Notificar venta vehículo: lo que todo vendedor debe saber

La correcta gestión de este trámite garantiza tranquilidad y seguridad al vendedor.

20 de marzo de 2026 (10:33 WET)
Entrega de llaves de coche

Cuando vendes un coche, la transferencia de titularidad es solo una parte del proceso. Muchos vendedores desconocen que existe un trámite adicional: la notificación de venta. Este paso es fundamental para protegerte frente a posibles problemas legales o económicos una vez que el vehículo ya no está en tu posesión.

Sin notificar la venta a la DGT, puedes enfrentarte a situaciones incómodas, como multas que llegan meses después o impuestos asociados al coche que ya no usas. La correcta gestión de este trámite garantiza tranquilidad y seguridad al vendedor.

Qué es la notificación de venta y en qué se diferencia de la transferencia

La notificación de venta es un procedimiento mediante el cual informas a la Dirección General de Tráfico (DGT) que un vehículo ha cambiado de dueño. Aunque se vincula con la transferencia, no son lo mismo.

Mientras que la transferencia de titularidad es responsabilidad del comprador y formaliza que el coche pasa a su nombre, la notificación protege al vendedor, dejando constancia de que ya no es propietario. Esto evita que cualquier incidencia posterior recaiga sobre ti.

Además, este trámite es rápido y sencillo. Notificar la venta de un vehículo correctamente puede hacerse a través de la web de la DGT o mediante plataformas especializadas que guían el proceso, facilitando todos los pasos y asegurando que la información llegue a la administración de manera oficial.

 

Por qué el vendedor debe notificarla aunque el comprador haga la transferencia

Aunque el comprador sea diligente y gestione la transferencia de titularidad, siempre existe el riesgo de que no complete el trámite. En esos casos, multas de tráfico, impuestos de circulación o sanciones por inspecciones técnicas podrían seguir llegando a tu nombre.

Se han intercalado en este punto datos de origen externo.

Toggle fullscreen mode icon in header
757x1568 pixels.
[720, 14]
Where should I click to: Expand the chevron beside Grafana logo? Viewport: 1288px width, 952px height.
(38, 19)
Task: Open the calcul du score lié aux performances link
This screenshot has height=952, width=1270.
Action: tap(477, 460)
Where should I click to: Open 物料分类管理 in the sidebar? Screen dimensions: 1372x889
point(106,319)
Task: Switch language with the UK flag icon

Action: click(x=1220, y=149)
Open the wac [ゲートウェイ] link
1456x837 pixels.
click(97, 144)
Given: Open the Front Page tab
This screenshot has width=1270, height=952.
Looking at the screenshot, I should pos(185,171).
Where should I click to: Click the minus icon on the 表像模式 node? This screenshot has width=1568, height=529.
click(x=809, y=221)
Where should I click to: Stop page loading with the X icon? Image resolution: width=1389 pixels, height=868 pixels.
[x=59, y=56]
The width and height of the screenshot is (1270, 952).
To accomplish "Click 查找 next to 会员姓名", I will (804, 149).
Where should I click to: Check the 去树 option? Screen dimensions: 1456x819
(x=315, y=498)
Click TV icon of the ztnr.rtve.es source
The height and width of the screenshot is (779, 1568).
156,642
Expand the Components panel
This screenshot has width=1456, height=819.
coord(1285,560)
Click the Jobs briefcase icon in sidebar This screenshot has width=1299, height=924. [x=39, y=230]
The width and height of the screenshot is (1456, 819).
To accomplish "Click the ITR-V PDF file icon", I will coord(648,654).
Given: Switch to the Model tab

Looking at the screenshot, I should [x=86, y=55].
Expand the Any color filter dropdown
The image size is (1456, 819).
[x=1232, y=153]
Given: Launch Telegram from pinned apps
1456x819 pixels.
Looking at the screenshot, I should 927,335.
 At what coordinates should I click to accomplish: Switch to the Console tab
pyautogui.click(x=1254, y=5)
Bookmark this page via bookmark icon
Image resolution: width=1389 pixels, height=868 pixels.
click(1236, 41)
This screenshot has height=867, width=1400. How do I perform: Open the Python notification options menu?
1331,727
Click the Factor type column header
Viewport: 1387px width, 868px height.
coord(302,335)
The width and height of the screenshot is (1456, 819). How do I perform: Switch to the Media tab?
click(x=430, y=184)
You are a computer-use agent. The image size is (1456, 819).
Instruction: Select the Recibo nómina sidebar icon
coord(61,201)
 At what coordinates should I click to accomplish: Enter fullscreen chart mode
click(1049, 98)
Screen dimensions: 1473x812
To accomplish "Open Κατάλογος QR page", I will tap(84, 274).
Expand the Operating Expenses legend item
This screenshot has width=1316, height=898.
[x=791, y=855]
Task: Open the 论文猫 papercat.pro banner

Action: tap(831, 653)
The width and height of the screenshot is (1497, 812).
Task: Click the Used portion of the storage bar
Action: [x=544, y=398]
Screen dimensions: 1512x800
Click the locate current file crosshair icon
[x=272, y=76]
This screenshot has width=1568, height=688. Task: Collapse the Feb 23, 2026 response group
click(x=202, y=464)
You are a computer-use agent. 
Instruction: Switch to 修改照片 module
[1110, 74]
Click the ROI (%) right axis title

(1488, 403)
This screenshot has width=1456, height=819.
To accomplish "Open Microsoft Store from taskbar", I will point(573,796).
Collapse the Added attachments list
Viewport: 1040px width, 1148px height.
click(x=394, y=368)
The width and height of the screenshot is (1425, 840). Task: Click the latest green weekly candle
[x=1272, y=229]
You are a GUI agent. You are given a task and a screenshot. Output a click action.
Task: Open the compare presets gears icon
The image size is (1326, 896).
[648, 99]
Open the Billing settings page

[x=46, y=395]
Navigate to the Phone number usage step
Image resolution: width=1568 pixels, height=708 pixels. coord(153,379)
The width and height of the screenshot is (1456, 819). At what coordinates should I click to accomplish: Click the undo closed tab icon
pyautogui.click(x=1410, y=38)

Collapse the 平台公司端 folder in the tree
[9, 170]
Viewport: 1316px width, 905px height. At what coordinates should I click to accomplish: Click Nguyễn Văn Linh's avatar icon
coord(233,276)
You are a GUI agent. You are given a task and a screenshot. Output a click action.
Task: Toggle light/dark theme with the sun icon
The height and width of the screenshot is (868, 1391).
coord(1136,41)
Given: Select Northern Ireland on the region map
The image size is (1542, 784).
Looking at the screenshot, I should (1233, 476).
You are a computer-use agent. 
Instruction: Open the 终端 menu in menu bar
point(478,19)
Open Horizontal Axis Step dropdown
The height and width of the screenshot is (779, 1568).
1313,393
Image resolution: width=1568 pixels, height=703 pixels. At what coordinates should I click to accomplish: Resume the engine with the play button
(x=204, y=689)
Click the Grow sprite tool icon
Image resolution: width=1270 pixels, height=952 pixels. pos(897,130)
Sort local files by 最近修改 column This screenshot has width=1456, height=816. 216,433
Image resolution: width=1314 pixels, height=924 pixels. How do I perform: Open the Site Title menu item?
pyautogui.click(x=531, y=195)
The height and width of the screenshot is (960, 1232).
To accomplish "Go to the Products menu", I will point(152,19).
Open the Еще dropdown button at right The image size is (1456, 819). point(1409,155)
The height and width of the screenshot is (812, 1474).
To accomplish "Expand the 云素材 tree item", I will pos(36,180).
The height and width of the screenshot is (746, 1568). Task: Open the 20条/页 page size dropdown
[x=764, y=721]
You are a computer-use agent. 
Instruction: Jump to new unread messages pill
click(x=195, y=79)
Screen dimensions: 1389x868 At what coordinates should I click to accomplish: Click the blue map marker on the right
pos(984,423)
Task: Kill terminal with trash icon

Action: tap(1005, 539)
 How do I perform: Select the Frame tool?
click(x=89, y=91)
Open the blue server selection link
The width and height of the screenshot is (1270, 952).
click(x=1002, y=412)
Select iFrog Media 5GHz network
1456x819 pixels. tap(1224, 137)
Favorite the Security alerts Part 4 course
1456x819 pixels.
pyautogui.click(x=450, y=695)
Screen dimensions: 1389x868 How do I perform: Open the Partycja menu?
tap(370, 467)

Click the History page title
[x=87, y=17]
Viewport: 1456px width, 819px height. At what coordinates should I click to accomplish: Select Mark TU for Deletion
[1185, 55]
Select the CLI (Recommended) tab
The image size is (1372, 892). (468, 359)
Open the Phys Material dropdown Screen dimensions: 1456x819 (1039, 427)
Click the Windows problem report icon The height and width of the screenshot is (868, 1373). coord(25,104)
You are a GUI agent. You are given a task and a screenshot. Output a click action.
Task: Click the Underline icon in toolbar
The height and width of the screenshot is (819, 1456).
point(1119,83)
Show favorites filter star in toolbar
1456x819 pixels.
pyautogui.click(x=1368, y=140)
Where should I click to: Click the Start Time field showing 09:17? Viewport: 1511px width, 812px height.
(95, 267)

La notificación actúa como un escudo legal: una vez realizada, queda registrado que el coche ya no está bajo tu responsabilidad. Esto es especialmente importante en ventas entre particulares, donde no hay intermediarios que aseguren la correcta gestión de la transferencia.

Realizar esta notificación también evita disputas futuras con el comprador, ya que queda constancia oficial de la fecha en la que dejaste de ser propietario del vehículo.

 

Plazo para comunicar la venta a la DGT y qué ocurre si no lo haces

Es recomendable comunicar la venta del vehículo en un plazo máximo de 10 días desde que se formaliza la venta. Superar este tiempo puede derivar en problemas legales y económicos, ya que hasta que se notifique, la DGT seguirá considerando al vendedor como propietario.

Si no realizas la notificación, podrías recibir multas de tráfico que no corresponden, liquidaciones de impuestos o incluso sanciones derivadas de accidentes en los que se involucre el vehículo. En la práctica, esto significa meses de gestiones innecesarias y posibles reclamaciones.

La notificación temprana minimiza riesgos y asegura que cualquier incidencia quede fuera de tu responsabilidad, incluso si el comprador tarda en realizar la transferencia de titularidad.

Cómo hacer la notificación de venta: opciones disponibles

Existen dos vías principales para notificar la venta a la DGT. La primera es de manera presencial, acudiendo a la Jefatura de Tráfico correspondiente, llevando la documentación necesaria: DNI, contrato de compraventa y datos del comprador. Este método puede ser más lento y requiere cita previa.

La segunda opción, más cómoda y rápida, es mediante plataformas online especializadas que guían el proceso paso a paso. Este sistema permite notificar la venta de un vehículo de manera segura, evitando errores y asegurando que la información llegue correctamente a la DGT.

Además, estas plataformas suelen ofrecer comprobantes oficiales de la notificación, útiles en caso de cualquier conflicto posterior con el comprador o con la administración.

 

¿Qué pasa si el comprador no tramita la transferencia?

Si el comprador no realiza la transferencia, la situación puede complicarse. Sin la notificación de venta, seguirías apareciendo como titular del vehículo, con todas las obligaciones legales y económicas asociadas.

Con la notificación, tu responsabilidad queda limitada al momento de la venta, aunque el comprador tarde en completar el cambio de titularidad. Esto significa que multas, impuestos y sanciones futuras ya no recaerán sobre ti, y cualquier gestión será responsabilidad del nuevo propietario.

En casos de incumplimiento por parte del comprador, contar con la notificación registrada puede servir como prueba ante la DGT o incluso en procesos legales, protegiéndote frente a reclamaciones injustas.